Role of Macrophage (M1 and M2) in Titanium-Dioxide Nanoparticle-Induced Oxidative Stress and Inflammatory Response in Rat

Titanium-dioxide nanoparticles (TNP) are used in various consumable goods. Evidence has demonstrated the cytotoxicity of TNPs, but exact mechanism is yet to be elucidated. The present study has been aimed at finding out the mechanism of TNP-induced toxicity in biological system. Different doses of anatase-TNPs administrated intravenously to Wistar rats for once a week for 1 month and properties of T-H cells, macrophages, cytokines secretion, oxidative damage, apoptotic pathway, and hematological and pathological changes were investigated as downstream events of TNP-mediated cytotoxicity.
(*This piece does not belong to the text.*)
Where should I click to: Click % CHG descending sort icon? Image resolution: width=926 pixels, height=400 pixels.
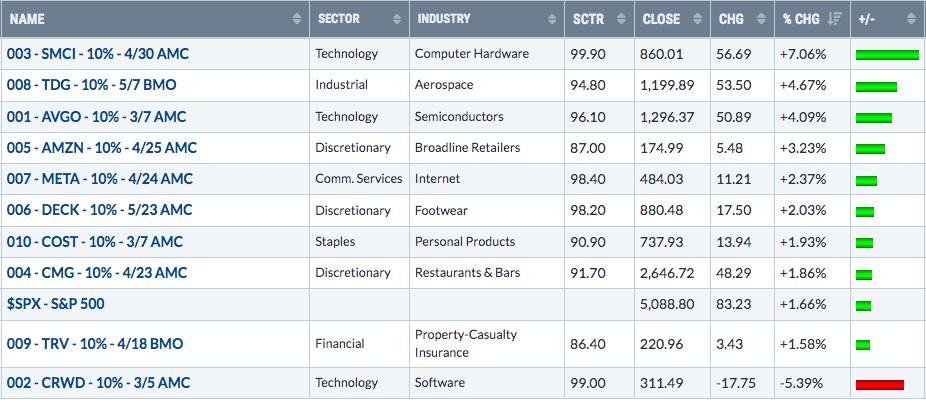(x=834, y=19)
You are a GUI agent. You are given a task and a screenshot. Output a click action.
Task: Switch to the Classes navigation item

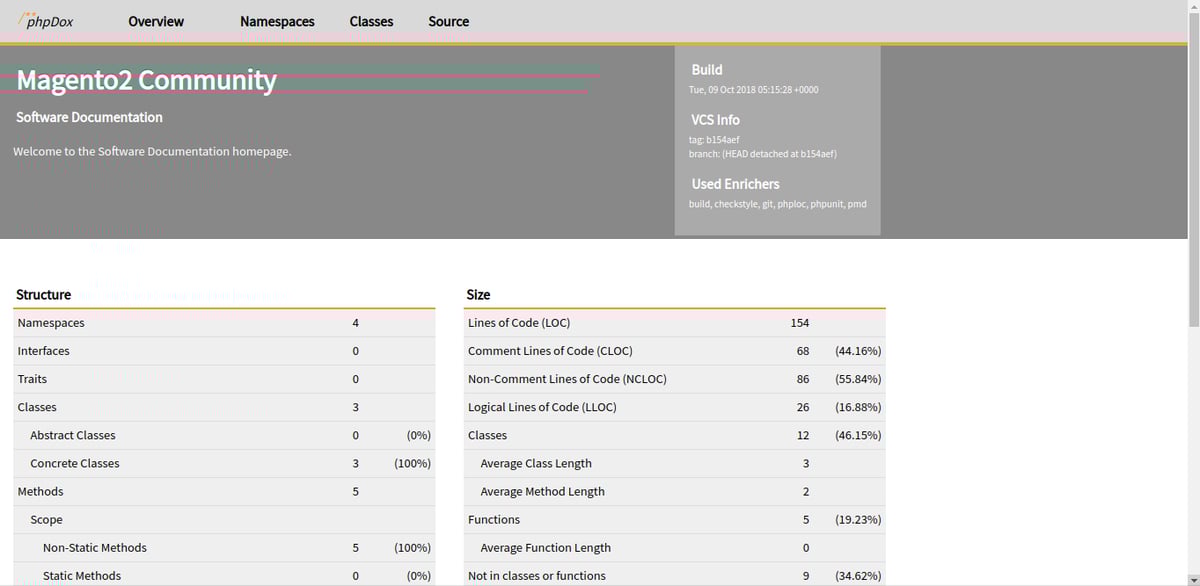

Result suggests that TNPs induce T-H1 and T-H2 response as measured by immunophenotyping (interferon gamma (IFN-gamma) and interleukin (IL)-4) of T-H cells, causing induction of M1 (nitric oxide (NO), nitric oxide synthase (iNOS), NF-kappaB (NF-kappa B), cyclooxygenase-2 (COX-2), IL-1, IL-6, and TNF-alpha) and M2 (Arg-1, Ym1) macrophages response. At lower dose, T-H1 or M1 response counteracted by T-H2 or M2 response, resulting in insignificant oxidative damage. However, with increasing dose of TNPs, the M1 response was increased over M2 response resulting in significant tissue damage. The M1-induced inflammatory response was found to cause DNA and chromosomal damage resulting apoptosis induction via upregulation of Bax/Bcl-2 ratio and subsequent loss of mitochondrial membrane potential and cyto c release in splenocytes. The TNP-led inflammatory response also causes damage at different tissue levels.